## Start

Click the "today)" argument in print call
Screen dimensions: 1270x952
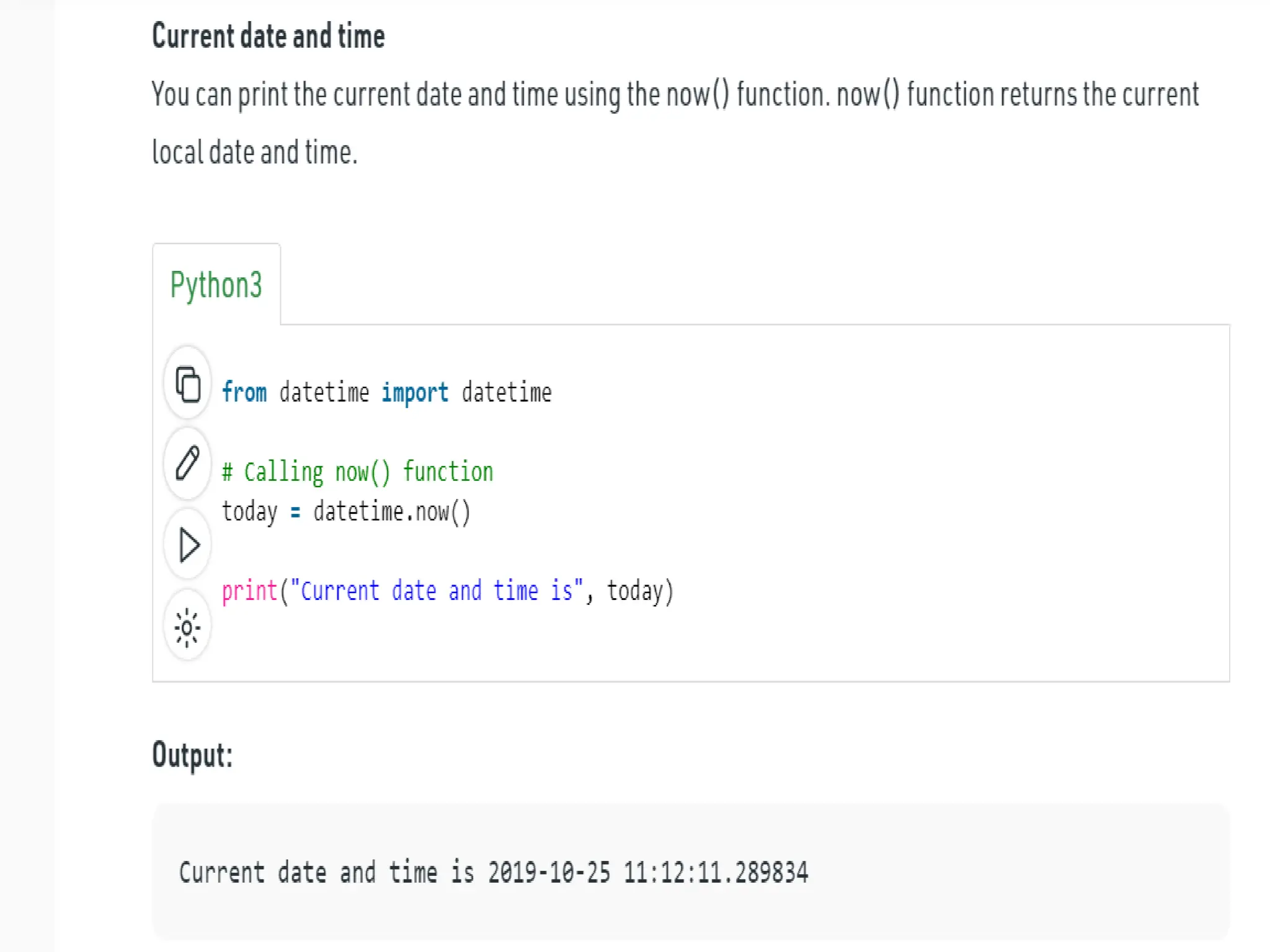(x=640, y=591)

## End
## Start

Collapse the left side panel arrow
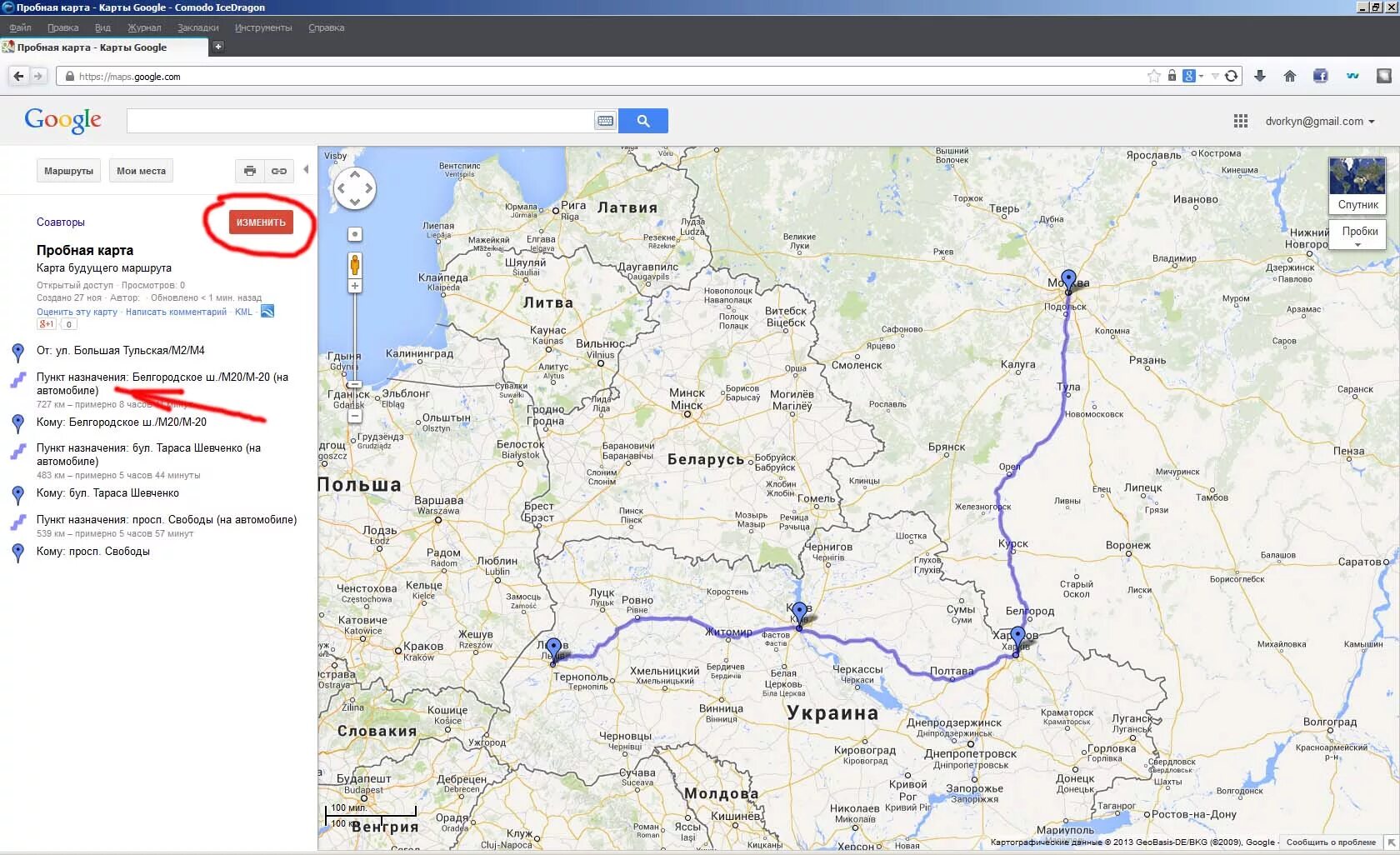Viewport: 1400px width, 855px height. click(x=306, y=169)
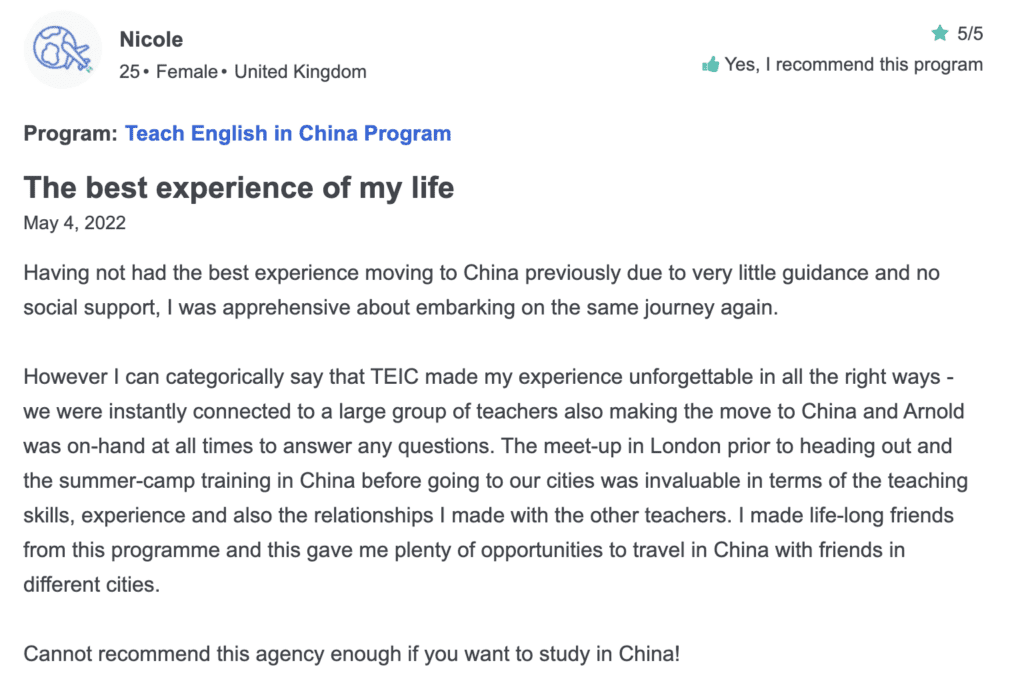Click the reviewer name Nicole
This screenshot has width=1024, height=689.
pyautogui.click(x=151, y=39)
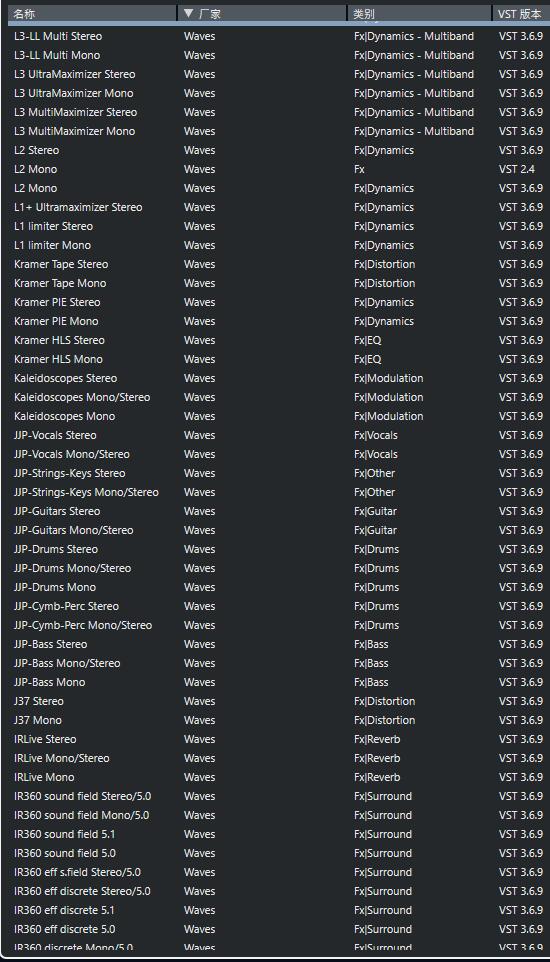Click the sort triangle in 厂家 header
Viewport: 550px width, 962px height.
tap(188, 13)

## End

▶ **EXERCISE TASK**: Rewrite the part that opens with the line containing "in print call" and closes with the line containing "(x=640, y=591)", swapping "argument" for "parameter" and keeping everything else the same. Leave the pictures out of your answer.

▶ **CORRECT OUTPUT**:
Click the "today)" parameter in print call
Screen dimensions: 1270x952
(x=640, y=591)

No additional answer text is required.